Since Springstead serves under a regular commission of indefinite duration, the disapproval of his resignation in accordance with valid regulations did not extend his service obligation. On the contrary, Springstead himself extended it when he opted for a regular commission and left the reserves. Springstead has no unilateral right to leave the Marine Corps at any particular time. The Secretary can apply to his resignation request the same regulations and directives that are applicable to other Marine Corps officers.

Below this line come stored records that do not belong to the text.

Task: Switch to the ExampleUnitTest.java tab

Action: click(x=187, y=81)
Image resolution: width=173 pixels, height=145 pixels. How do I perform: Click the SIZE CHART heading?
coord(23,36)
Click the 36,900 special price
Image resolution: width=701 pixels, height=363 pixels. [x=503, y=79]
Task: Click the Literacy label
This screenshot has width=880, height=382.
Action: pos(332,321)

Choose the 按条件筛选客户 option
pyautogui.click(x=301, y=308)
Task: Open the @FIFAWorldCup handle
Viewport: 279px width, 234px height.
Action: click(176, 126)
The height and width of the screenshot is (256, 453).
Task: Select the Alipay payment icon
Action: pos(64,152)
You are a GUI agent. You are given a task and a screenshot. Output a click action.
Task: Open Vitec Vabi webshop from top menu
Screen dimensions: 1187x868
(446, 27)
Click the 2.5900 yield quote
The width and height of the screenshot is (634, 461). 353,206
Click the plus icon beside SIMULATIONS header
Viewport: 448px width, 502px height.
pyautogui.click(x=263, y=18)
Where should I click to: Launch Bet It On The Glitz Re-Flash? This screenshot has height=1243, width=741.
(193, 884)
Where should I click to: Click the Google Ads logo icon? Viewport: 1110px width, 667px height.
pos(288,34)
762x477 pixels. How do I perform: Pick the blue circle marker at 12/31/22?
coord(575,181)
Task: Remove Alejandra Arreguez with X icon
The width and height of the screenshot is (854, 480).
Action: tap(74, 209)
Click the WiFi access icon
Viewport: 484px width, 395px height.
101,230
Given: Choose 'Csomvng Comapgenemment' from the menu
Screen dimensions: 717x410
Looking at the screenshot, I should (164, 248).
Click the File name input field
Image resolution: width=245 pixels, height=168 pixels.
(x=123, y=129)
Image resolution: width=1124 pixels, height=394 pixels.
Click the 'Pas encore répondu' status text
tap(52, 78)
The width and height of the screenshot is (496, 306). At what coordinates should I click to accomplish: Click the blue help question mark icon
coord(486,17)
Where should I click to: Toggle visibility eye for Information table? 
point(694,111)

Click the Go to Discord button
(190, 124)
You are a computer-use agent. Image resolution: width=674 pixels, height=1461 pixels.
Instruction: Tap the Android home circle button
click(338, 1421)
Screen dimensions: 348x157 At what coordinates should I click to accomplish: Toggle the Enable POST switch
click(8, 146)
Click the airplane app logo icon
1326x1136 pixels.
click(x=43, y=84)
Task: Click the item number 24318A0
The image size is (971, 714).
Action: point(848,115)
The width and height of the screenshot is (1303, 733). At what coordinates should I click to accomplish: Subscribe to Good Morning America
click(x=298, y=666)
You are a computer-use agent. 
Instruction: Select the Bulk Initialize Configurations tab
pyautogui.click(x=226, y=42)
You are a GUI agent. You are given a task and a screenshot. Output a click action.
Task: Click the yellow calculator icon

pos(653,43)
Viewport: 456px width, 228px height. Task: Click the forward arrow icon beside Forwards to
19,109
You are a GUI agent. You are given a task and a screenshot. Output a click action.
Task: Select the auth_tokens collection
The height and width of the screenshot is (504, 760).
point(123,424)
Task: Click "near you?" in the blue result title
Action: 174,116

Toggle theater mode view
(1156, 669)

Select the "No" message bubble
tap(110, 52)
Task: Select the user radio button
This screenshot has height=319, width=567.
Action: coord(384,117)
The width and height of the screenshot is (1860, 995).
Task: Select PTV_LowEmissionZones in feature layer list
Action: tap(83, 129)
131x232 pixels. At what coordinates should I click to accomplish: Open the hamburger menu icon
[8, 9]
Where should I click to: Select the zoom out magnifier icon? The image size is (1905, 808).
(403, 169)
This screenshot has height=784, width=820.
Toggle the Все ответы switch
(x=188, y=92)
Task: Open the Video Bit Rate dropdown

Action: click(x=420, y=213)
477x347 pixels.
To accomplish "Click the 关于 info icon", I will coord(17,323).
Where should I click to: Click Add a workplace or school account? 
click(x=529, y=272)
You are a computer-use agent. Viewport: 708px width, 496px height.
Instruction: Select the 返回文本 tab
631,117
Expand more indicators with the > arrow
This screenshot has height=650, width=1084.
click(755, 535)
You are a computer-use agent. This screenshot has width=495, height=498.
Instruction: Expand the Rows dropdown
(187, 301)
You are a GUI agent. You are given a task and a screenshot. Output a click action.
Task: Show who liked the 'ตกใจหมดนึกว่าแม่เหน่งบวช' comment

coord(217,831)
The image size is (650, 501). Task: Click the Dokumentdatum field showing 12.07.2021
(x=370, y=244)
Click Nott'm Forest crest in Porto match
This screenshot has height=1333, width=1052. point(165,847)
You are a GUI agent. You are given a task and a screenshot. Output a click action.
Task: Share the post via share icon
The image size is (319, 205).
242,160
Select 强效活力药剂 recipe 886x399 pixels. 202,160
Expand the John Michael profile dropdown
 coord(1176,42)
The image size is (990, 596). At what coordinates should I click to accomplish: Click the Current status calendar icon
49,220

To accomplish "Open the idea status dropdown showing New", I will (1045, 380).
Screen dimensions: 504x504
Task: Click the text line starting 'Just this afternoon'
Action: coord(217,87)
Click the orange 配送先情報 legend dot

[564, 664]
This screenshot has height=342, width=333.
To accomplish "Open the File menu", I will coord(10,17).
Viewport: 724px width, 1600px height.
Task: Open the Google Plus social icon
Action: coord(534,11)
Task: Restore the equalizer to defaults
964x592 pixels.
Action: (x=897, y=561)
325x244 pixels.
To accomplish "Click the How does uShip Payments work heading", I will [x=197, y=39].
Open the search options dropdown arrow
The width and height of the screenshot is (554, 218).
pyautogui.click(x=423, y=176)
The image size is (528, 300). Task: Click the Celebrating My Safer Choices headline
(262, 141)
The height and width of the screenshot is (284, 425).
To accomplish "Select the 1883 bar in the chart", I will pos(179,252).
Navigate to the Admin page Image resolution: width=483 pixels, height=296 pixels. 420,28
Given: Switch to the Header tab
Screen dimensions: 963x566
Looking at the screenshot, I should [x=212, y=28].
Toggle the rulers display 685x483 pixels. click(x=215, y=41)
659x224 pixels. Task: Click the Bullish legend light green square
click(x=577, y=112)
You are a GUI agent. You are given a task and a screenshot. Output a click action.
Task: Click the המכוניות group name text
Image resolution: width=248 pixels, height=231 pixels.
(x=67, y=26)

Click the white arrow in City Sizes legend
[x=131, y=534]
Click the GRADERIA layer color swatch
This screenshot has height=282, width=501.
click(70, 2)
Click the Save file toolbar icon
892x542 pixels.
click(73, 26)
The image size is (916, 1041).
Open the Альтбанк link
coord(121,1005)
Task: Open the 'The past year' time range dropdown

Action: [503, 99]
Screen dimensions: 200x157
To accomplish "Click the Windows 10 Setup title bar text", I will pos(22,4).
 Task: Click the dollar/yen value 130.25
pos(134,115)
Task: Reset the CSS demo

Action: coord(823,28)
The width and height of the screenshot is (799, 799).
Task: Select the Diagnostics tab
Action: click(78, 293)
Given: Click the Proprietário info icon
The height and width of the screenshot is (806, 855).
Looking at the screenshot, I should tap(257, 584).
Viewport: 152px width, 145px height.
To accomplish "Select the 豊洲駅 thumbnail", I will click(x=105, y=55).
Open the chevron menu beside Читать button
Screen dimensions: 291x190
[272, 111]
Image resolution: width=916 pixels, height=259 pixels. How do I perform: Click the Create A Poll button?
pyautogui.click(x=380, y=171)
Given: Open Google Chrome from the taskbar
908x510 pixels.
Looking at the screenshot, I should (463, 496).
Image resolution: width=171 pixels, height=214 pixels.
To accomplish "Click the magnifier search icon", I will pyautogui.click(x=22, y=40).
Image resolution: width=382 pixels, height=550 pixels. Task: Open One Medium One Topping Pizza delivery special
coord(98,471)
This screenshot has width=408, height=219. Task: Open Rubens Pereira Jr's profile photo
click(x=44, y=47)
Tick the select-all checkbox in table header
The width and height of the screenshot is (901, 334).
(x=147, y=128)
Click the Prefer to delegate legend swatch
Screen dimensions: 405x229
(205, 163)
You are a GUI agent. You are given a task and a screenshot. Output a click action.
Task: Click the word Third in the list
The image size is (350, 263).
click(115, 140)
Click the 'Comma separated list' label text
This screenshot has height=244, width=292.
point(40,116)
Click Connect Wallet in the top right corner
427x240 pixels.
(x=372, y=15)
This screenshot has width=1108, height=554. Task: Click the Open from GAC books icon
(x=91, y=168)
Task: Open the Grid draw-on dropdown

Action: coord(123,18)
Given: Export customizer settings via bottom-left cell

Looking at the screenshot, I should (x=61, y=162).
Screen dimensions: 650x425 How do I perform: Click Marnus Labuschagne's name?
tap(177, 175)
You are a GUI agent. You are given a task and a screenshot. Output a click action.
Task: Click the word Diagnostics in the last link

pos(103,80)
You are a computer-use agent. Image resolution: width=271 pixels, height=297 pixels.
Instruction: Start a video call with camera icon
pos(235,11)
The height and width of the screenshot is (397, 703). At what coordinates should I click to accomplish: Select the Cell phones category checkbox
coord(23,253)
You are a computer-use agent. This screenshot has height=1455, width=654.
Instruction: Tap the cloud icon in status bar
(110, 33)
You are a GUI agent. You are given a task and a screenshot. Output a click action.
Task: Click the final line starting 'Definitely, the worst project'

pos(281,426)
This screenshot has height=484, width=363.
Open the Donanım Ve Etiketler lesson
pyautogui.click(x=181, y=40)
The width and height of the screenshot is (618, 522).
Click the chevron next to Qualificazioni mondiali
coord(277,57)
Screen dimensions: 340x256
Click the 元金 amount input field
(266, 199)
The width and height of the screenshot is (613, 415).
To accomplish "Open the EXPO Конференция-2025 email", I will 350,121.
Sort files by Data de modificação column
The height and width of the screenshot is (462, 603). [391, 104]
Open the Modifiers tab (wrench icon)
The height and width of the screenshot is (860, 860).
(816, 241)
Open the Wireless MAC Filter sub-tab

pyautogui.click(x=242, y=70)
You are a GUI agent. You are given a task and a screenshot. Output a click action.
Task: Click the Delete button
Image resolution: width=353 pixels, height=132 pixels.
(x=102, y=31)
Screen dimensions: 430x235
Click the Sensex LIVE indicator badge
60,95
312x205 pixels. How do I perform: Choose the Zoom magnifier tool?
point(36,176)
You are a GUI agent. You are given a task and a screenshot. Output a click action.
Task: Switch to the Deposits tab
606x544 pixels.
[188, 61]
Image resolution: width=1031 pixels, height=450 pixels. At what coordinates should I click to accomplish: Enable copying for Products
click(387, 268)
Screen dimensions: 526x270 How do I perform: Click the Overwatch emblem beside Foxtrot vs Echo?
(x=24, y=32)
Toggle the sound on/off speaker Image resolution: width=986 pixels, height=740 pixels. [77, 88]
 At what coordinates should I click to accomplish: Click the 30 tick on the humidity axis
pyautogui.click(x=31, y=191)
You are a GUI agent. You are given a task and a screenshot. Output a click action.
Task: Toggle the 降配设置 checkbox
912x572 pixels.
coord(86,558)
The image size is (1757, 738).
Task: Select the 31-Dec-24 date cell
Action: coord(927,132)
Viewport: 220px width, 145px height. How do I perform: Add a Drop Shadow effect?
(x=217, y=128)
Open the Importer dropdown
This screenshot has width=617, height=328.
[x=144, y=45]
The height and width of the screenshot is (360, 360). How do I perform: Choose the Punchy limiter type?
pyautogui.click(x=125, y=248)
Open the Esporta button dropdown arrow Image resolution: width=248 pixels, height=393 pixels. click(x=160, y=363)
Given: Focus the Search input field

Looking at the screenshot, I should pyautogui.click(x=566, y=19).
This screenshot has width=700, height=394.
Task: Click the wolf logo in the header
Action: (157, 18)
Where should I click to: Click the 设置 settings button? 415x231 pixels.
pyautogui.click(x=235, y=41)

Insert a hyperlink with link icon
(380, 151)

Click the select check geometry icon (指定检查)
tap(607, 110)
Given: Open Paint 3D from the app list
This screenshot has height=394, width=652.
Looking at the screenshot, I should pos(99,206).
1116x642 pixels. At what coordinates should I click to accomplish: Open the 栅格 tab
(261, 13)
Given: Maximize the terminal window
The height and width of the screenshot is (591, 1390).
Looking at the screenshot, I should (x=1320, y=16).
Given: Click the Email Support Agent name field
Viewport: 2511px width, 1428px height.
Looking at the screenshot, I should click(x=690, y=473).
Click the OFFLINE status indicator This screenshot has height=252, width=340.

The directives on which the government relies serve legitimate needs of the service. Paragraph 5002.4a, under which Springstead’s resignation was rejected, prevents officers from resigning in order to avoid overseas assignments. Paragraph 5002.1, which prevented Springstead from resigning before he had received overseas orders, simply defines the earliest date at which the Marine Corps reasonably can evaluate resignation requests in light of projected manpower requirements. Because these directives are valid and because the Secretary applied them properly in this case, the disapproval of Springstead’s resignation was neither arbitrary nor capricious.

Reversed.

Section 714.4, 32 C.F.R., provides in part:

A resignation may be utilized by an officer to terminate his naval service or status. If his resignation is accepted by the Secretary, he shall be totally separated from the service

This regulation is supplemented by the Marine Corps Retirement and Separation Manual. The manual effective when the Secretary disapproved Springstead’s resignation in 1977, MCO PI900.16A, was superseded by a revised manual, MCO P1900.16B, on March 23, 1978. The new manual makes no significant changes in the directives at issue in this case. All references in this opinion are to the manual effective in 1977 when the Secretary acted on Springstead’s resignation.